Training the Mind for Speed
By Matt Windsor
We have all heard that mental challenges—working crossword puzzles, learning foreign languages-are good "exercise" for the brain. But regular old exercise of the physical kind may also play a role in strengthening the mind against the effects of aging.
"People who are more active in older age seem to have better cognitive ability," says psychologist Karlene Ball, Ph.D., an international expert in cognitive fitness who directs UAB's Roybal Center for Research on Applied Gerontology. But the exact relationship between physical and mental fitness is unclear, she says. For instance, "maybe people who are cognitively more advanced also like to exercise." Ball is leading a new study that may offer fresh insight on the connection. It will pair strength training and aerobic exercise with a computer-based brain workout she has designed to improve mental processing in older adults.
The study is an extension of the successful ACTIVE (Advanced Cognitive Training for Independent and Vital Elderly) trial. Using Ball's speed-of-processing exercises, as well as memory and reasoning exercises, ACTIVE participants improved in a range of everyday skills, from medication management to work activities to shopping and driving. The techniques are also being evaluated in other groups, Ball notes, including patients with multiple sclerosis, Parkinson's disease, and HIV.

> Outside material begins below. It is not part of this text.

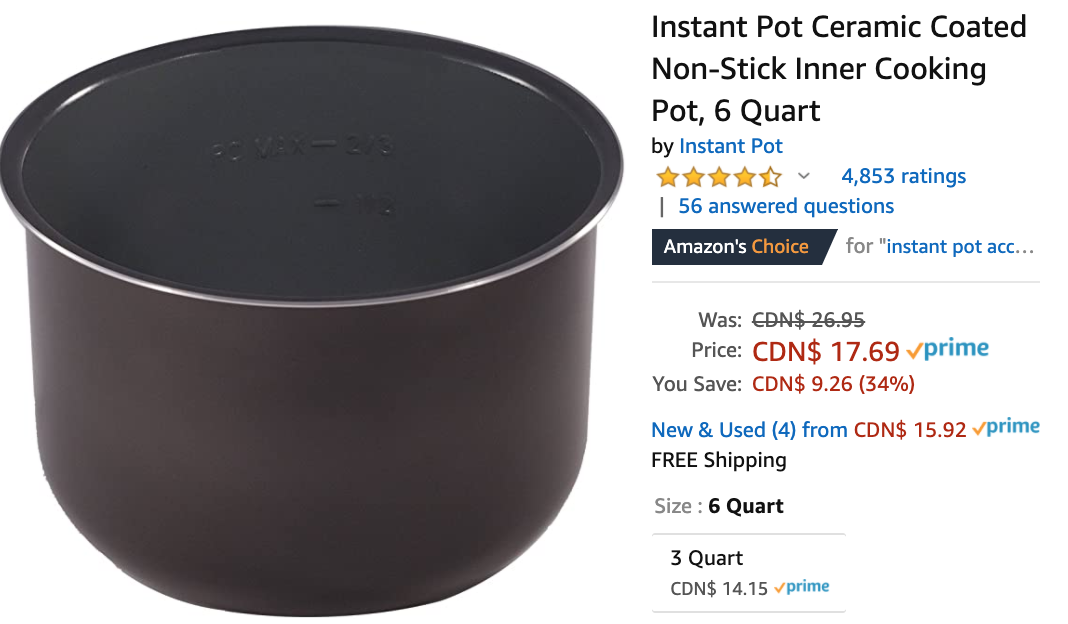
Task: Open the 4,853 ratings link
Action: (903, 176)
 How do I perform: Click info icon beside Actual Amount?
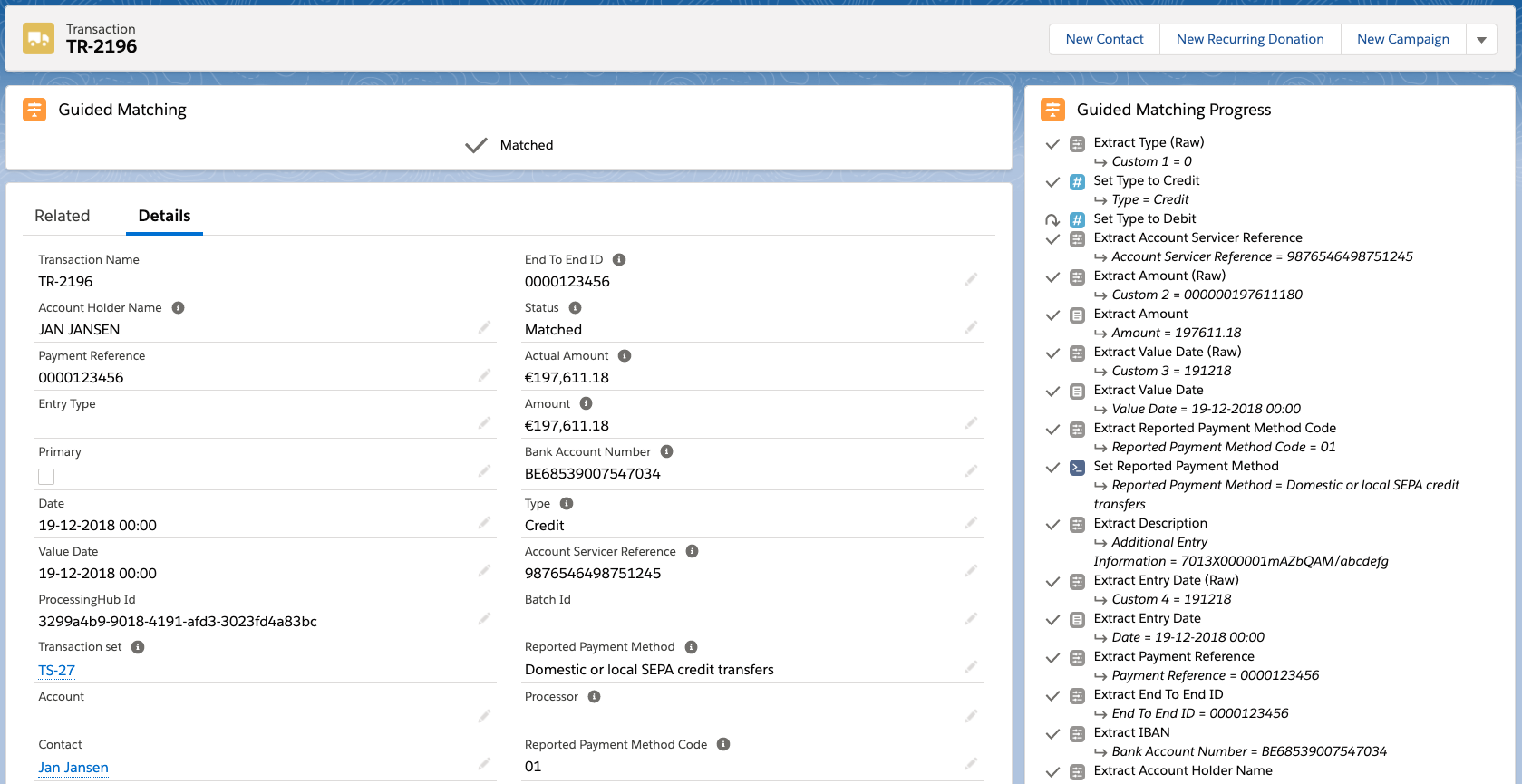click(625, 356)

How do they work? "It takes a certain amount of time for information to travel from the eye to the brain, and then the brain processes it and sends a message to your muscles," Ball says. Her software uses a series of exercises that push participants to process more and more information in less and less time. "We actually train the brain to respond more quickly," she says. At-home versions of the software are being developed now.

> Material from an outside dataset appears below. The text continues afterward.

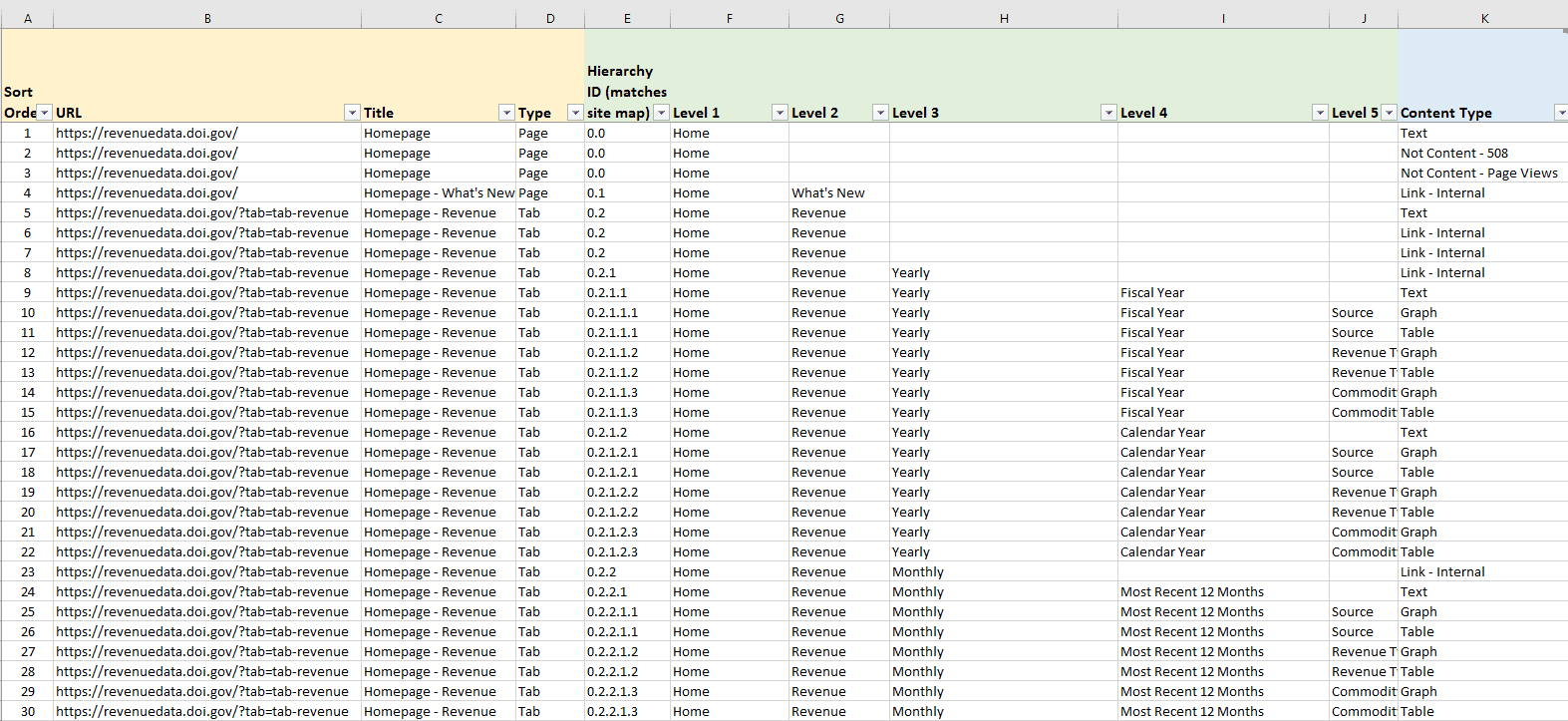Select the "Not Content - Page Views" cell
Image resolution: width=1568 pixels, height=721 pixels.
(x=1478, y=174)
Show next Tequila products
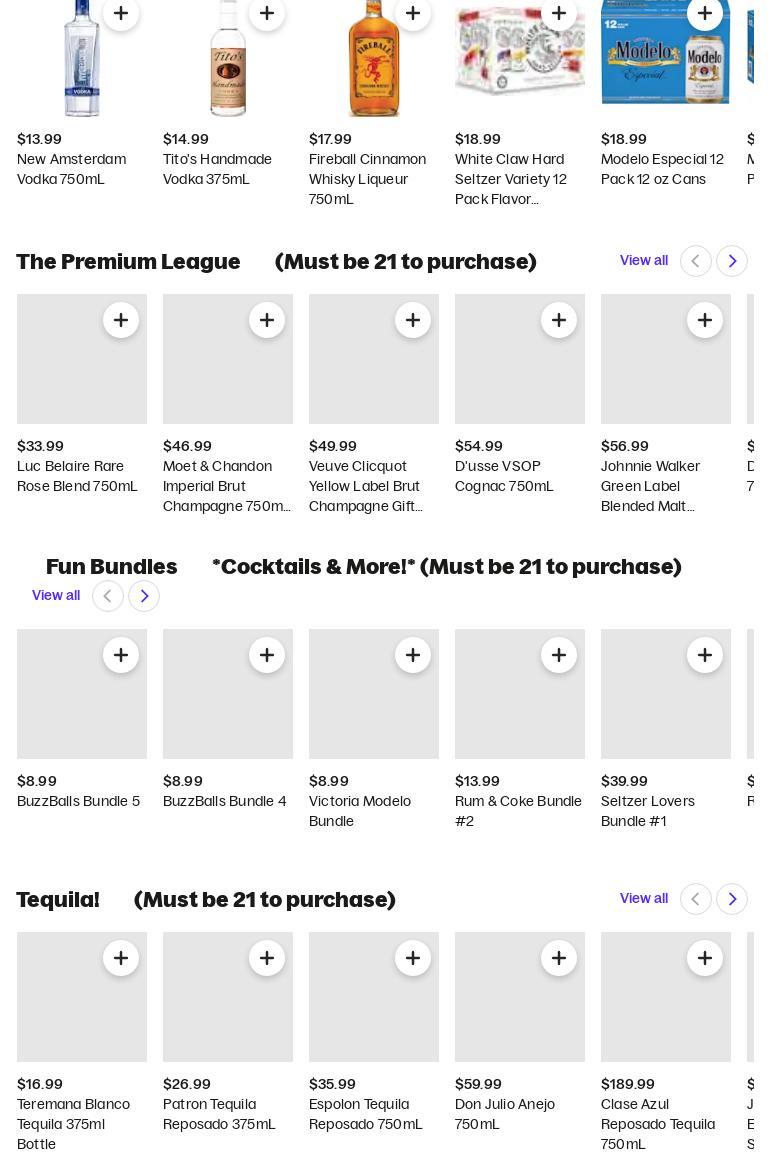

The effectiveness of this method has been borne out in UAB's driving simulator, where participants improved in road-related skills. For obvious reasons, insurance companies and state motor-vehicle departments are very interested in Ball's research.
"Older adults, per mile driven, have a higher crash rate than teenagers," says geriatrician Richard Allman, M.D. But the solution, he insists, is not to start taking away car keys. As the principal investigator for UAB's Study of Aging, Allman is conducting one of the nation's most comprehensive surveys on what it's like to grow old in America today. His research shows that wheeled mobility is almost as important as physical mobility when it comes to maintaining an elderly person's quality of life.

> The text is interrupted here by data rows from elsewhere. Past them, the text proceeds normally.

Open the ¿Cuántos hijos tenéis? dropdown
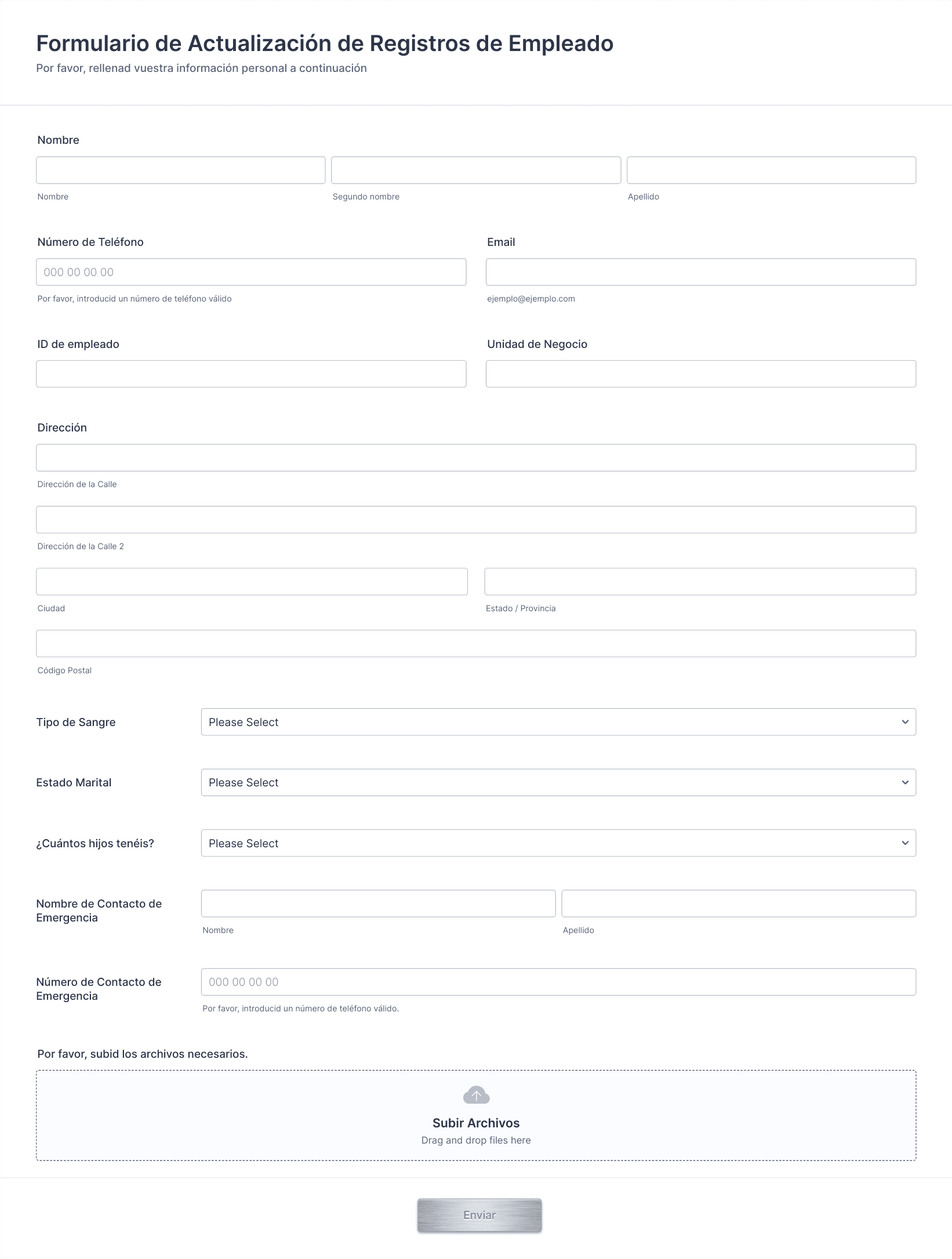[558, 843]

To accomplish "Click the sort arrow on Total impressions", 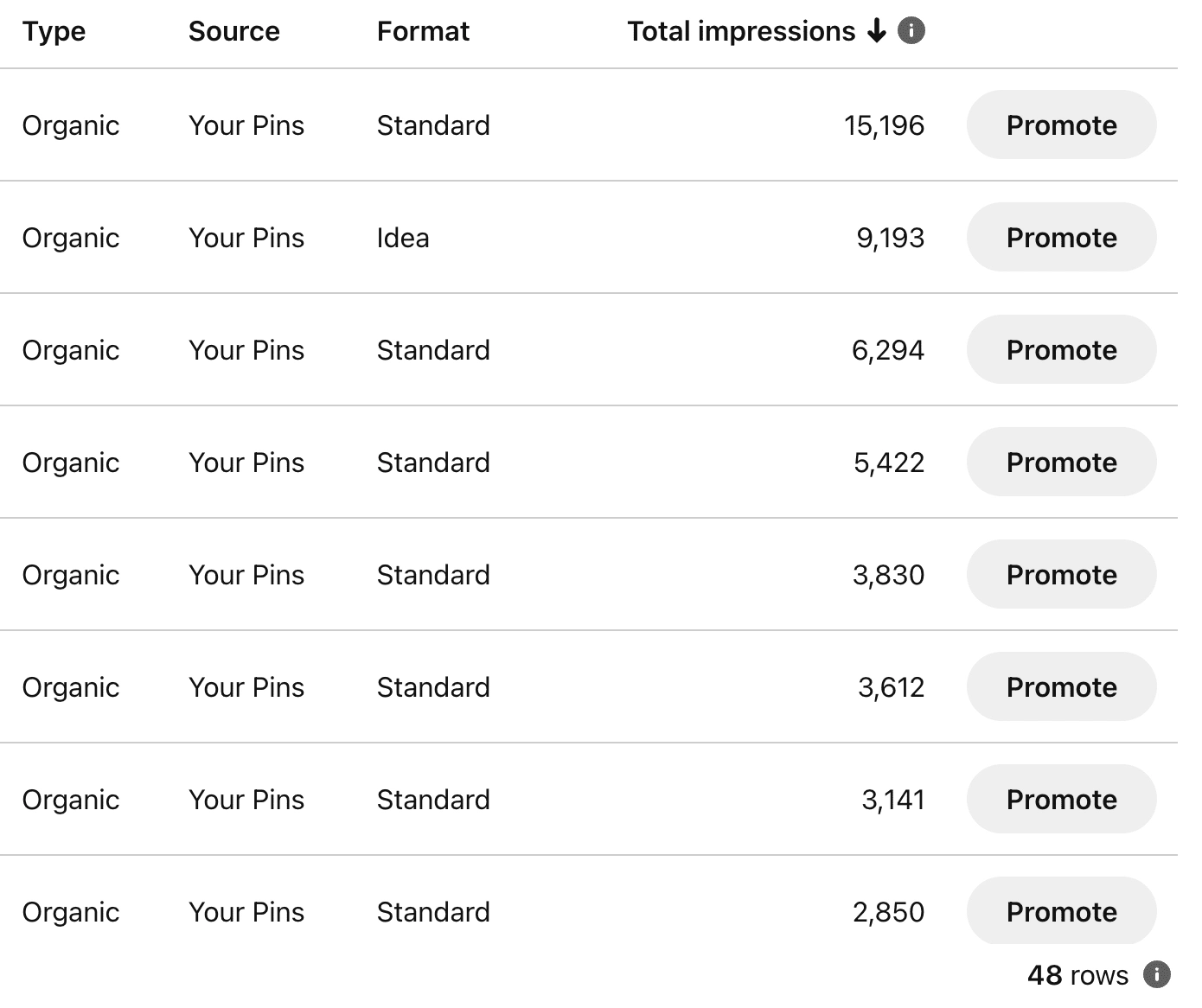I will pos(877,31).
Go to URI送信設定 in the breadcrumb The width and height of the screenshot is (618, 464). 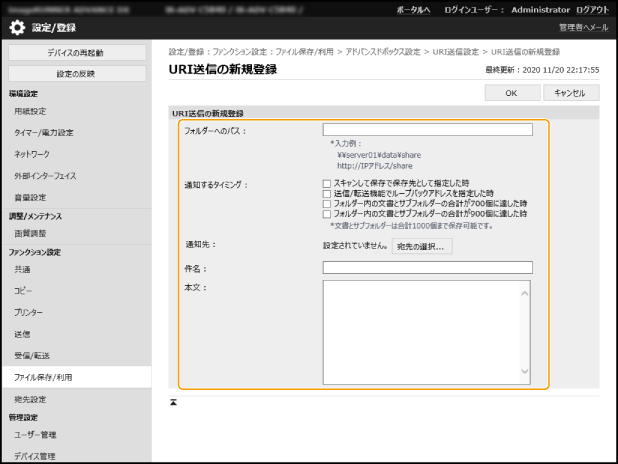[x=455, y=51]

"There's very limited public transportation available for most of the elderly in the state of Alabama," Allman says. "If they can't drive, how are they going to get out? If we take away their transportation, they're going to stay in their homes, become malnourished, or not get medical care." Even after controlling for general conditions, health, mental status, and emotional status, transportation difficulties consistently predict future declines in mobility among the subjects in the UAB Study of Aging.
But the simple training methods being developed by Ball and her colleagues offer hope, she explains. "We're really saying that you may be able to prevent some of these declines."